§ Exercise
Gather every line of the material below that contains the word "click", and copy each of those lines in full. Treat uppercase and lowercase letters as different.

====

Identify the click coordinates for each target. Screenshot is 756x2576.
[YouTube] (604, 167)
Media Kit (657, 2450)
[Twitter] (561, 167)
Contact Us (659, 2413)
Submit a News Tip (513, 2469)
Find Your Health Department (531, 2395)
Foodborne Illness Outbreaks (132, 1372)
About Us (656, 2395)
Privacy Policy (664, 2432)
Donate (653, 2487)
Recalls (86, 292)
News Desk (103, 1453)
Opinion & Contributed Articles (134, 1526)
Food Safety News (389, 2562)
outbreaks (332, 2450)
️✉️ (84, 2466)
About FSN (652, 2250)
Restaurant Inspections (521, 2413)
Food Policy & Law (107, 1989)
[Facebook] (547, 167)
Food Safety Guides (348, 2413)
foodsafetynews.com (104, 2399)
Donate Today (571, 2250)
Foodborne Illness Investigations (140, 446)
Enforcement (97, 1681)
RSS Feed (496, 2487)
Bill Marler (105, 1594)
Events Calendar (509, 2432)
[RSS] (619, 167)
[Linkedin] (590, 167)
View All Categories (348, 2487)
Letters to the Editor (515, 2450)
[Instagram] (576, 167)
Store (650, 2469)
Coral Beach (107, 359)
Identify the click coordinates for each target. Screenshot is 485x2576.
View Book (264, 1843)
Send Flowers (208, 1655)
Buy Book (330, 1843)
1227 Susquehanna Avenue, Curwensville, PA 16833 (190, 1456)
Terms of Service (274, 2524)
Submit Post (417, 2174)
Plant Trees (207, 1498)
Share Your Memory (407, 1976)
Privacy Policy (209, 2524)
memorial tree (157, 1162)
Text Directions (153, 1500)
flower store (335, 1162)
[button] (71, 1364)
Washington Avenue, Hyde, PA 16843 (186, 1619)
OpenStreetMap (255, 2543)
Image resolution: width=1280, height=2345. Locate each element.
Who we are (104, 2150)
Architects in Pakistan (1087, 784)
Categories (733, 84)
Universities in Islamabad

====

§ Exercise response
Identify the click coordinates for each target. Screenshot is 756x2576.
Identify the click coordinates for each target. Screenshot is 485x2576.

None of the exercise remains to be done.